Most women, I assume, know about the dangers of smoking while pregnant. And while things are constantly being taken off, and put back on, the list of things that are to be avoided during pregnancy, smoking is definitely a solidified point: highlighted, underlined, and in bold print. But what about partners of pregnant women? How should they behave? Can my partner vape while I'm pregnant? Turns out, according to experts, the answer is a tad complicated.
Because of the chemicals inhaled through e-cigarettes, it's clear that vaping while pregnant should be avoided, but when it comes to your partner vaping in your company, things get tricky. According to the American Pregnancy Association (APA), e-cigarettes aren't regulated by the FDA, meaning it's difficult to know exactly what's being inhaled, and to what extent, when someone uses them. However, there's no actual smoke, eliminating the secondhand smoke scenario one would encounter with a typical tobacco cigarette. The question, therefor, lies in how many toxins are being released through the vapors. One of those chemicals is formaldehyde — a colorless, strong-smelling gas used in embalming fluid (among other things). The American Lung Association says "the aerosol (vapor) emitted by e-cigarettes and exhaled is full of formaldehyde" and that "little is known about these emissions or the potential harm they can cause."
When it comes to researching the long-term affects of vaping — first or secondhand— scientist still have a ways to go. Although laced with nicotine, e-cigarettes don't burn off tobacco like regular cigarettes,, so the risk of inhaling the toxins is somewhat lower, according to Tommys.org, a site dedicated to understanding and preventing miscarriage and stillbirth. But a lower risk doesn't necessarily mean there's no risk. A study published by the University of Southern California in Journal of Environmental Science echoes previous sentiments by other organizations, citing that e-cigarette vapors aren't as harmful as traditional cigarettes, but still release toxins into the air.
Constantinos Sioutas, professor at the USC Viterbi School of Engineering and corresponding author of the aforementioned study, notes that "overall electronic cigarettes seem to be less harmful than regular cigarettes, but their elevated content of toxic metals such as nickel and chromium do raise concerns." It's the toxins that are the most cause for concern and, again, little is known about the impact they have over time, or the affect they could have on unborn babies if the mother was exposed to vapors during pregnancy.

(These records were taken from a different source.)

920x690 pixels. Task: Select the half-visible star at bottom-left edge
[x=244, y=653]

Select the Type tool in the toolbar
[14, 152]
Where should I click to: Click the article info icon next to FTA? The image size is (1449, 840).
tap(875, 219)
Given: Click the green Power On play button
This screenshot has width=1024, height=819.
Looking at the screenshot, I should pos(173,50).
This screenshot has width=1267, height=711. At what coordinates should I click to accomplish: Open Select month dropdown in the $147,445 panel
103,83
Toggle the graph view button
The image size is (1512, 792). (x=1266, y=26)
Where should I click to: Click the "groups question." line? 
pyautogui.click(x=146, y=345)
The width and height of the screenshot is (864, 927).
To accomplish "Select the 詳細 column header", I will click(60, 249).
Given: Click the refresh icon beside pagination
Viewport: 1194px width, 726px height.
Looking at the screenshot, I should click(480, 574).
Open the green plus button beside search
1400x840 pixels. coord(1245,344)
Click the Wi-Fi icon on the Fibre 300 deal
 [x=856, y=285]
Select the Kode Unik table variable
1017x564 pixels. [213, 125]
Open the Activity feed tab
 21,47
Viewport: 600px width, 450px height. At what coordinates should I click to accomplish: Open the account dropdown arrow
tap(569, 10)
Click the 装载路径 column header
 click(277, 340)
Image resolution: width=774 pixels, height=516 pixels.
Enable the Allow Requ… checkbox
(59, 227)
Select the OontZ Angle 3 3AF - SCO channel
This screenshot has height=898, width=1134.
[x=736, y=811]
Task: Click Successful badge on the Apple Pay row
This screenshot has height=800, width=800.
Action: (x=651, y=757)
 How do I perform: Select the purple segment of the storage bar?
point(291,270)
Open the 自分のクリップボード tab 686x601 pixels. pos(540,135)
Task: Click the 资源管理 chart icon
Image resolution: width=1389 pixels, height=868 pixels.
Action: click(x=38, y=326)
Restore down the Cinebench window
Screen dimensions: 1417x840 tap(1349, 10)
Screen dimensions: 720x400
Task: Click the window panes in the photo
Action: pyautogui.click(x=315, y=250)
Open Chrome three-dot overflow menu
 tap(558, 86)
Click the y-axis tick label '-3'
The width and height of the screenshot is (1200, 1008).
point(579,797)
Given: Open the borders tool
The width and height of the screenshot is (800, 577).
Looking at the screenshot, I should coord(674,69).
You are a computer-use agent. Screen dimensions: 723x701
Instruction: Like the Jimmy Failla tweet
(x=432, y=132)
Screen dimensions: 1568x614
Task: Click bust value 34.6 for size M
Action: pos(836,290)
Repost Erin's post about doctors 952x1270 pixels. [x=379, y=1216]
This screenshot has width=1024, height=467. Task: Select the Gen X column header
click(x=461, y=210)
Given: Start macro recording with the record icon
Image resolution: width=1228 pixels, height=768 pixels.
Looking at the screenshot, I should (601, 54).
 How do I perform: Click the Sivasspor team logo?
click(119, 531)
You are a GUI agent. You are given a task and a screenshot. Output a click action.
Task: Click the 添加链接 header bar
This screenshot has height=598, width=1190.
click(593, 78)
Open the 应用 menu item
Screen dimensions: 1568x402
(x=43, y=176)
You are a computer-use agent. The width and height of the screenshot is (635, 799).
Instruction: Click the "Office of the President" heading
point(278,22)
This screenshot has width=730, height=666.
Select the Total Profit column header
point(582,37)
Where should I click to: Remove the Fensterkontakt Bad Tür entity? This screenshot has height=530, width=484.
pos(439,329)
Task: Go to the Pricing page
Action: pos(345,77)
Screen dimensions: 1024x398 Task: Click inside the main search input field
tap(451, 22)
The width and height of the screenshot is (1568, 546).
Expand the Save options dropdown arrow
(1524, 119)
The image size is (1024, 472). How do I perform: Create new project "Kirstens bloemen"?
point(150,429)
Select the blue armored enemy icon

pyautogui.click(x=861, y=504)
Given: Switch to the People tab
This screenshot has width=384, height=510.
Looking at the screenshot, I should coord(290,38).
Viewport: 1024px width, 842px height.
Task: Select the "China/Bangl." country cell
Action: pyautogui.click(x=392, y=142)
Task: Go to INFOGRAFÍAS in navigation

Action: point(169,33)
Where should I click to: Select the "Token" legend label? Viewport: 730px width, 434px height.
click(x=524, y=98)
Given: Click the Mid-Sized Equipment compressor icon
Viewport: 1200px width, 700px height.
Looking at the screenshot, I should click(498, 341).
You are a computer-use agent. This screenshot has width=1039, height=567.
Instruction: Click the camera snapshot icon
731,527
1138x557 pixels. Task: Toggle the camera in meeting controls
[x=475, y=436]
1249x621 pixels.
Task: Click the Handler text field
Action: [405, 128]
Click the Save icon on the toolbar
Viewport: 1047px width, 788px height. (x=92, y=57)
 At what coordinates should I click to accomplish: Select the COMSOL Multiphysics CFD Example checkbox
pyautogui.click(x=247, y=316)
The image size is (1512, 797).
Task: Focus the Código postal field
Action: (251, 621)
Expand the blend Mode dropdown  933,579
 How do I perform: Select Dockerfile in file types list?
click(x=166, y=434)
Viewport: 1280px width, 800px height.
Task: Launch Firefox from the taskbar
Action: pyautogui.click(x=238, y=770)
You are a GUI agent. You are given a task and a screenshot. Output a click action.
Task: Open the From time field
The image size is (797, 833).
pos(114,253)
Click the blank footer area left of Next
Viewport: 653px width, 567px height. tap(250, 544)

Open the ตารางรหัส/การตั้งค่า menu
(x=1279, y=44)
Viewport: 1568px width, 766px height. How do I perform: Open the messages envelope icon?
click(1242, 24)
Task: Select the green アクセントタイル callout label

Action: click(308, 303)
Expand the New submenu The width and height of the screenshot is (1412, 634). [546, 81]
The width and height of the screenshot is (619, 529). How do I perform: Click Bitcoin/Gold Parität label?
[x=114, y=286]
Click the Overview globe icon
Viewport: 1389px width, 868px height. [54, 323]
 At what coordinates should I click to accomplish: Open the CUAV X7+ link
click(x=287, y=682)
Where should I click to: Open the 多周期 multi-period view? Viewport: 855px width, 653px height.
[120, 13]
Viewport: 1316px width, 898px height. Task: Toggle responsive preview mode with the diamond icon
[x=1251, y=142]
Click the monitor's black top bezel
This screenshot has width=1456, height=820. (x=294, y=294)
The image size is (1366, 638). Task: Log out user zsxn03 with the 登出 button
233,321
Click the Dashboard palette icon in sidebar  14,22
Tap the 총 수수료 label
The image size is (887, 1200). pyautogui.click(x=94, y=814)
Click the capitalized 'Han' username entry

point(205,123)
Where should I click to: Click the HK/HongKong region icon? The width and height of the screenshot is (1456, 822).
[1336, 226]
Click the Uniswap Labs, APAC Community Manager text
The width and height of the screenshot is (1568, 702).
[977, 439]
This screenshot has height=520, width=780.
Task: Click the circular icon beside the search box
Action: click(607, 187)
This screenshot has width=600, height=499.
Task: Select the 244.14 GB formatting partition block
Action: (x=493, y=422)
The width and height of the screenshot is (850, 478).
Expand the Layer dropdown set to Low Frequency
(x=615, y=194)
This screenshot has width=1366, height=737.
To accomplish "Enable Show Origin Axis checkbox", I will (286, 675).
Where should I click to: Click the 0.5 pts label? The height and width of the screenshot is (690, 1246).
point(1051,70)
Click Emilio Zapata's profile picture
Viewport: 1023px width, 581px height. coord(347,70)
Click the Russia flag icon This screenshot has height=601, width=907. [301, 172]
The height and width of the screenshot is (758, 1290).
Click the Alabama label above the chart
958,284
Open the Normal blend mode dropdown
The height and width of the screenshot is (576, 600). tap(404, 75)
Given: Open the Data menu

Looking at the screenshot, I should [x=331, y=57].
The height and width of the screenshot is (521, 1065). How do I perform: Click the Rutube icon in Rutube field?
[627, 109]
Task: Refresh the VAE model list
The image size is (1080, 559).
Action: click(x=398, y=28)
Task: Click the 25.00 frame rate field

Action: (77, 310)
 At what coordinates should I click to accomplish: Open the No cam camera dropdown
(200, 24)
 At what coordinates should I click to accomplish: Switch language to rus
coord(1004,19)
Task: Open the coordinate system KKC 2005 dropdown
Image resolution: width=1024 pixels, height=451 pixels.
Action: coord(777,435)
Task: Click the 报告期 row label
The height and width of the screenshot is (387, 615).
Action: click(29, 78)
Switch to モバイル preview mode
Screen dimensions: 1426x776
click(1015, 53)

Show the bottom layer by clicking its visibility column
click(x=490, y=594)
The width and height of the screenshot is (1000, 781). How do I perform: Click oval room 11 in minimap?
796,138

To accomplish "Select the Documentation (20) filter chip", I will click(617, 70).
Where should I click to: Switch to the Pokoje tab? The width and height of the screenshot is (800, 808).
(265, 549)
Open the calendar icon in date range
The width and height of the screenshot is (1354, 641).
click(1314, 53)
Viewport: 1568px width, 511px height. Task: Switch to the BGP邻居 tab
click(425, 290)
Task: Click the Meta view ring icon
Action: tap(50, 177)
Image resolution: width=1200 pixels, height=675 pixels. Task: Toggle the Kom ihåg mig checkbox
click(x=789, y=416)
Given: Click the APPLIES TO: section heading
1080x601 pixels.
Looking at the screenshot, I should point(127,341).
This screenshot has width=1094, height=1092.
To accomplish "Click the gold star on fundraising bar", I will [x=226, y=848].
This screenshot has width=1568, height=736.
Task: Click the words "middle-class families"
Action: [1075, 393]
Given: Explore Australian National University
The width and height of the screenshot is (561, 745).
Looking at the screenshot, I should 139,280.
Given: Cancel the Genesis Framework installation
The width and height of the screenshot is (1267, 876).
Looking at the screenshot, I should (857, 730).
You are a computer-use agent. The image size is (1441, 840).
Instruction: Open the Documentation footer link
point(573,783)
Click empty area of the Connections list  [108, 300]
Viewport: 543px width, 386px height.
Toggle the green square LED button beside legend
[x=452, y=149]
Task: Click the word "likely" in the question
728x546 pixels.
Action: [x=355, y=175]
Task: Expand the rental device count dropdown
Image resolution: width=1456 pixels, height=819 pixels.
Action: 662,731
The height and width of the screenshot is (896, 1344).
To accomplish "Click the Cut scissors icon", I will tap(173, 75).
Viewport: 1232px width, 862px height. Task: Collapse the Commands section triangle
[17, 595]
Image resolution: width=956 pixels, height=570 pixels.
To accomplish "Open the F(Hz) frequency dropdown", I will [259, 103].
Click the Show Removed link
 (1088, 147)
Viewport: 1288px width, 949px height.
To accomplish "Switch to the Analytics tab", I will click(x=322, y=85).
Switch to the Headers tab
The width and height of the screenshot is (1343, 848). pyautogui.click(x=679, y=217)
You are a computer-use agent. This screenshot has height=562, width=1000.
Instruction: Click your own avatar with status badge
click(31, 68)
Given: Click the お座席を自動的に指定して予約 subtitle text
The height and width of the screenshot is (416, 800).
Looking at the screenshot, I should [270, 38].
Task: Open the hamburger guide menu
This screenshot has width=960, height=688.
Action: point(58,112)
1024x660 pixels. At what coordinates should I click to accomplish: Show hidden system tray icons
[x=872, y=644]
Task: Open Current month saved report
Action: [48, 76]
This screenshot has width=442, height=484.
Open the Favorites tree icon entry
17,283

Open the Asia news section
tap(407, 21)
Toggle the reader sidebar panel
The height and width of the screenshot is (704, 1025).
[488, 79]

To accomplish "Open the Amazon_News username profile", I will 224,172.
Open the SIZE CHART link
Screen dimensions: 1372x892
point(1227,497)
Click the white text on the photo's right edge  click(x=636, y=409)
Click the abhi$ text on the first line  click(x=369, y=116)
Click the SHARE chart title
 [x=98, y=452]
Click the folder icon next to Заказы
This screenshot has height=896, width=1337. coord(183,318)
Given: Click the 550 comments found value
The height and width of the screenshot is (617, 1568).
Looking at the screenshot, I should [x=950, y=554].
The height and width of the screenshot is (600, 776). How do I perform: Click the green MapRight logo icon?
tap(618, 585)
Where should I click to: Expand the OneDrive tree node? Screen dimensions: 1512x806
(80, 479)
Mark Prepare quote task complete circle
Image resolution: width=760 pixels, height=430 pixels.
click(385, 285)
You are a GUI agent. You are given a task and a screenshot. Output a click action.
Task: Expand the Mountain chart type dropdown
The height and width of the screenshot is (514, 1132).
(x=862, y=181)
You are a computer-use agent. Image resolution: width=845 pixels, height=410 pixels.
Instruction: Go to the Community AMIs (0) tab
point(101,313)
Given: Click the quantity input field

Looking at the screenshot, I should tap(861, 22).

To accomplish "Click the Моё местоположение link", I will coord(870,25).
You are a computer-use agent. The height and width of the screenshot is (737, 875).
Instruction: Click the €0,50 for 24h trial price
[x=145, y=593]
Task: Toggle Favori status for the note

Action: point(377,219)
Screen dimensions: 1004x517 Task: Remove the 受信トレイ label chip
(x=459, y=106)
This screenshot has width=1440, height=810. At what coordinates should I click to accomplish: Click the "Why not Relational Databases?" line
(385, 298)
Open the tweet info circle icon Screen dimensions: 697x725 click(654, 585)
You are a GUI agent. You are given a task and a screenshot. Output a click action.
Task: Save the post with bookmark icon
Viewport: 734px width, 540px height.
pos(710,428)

If your partner vapes as a replacement to smoking tobacco cigarettes, different doesn't equal better. While quitting is a challenging task that often fails, e-cigarettes are an OK plan B, says Newsweek, in reference to a new study in BMJ Journals. The research indicates that over a 10-year period, those who abandoned tobacco cigarettes in exchange for e-cigarettes didn't experience premature death. But again, the research still can't conclude the toxins — as opposed to just the hit of nicotine in either — are any safer in the longterm.
Because e-cigarettes are still fairly new, more research and regulation are needed in order to determine the safety implications. Until you know exactly what your partner is inhaling, most medical professionals would likely advise you to stay clear(or a safe distance while it's happening (read: not in an inclosed area). The risks are lower, but still, the risks exist. Your best bet is to talk to your doctor, and your partner, about your concerns.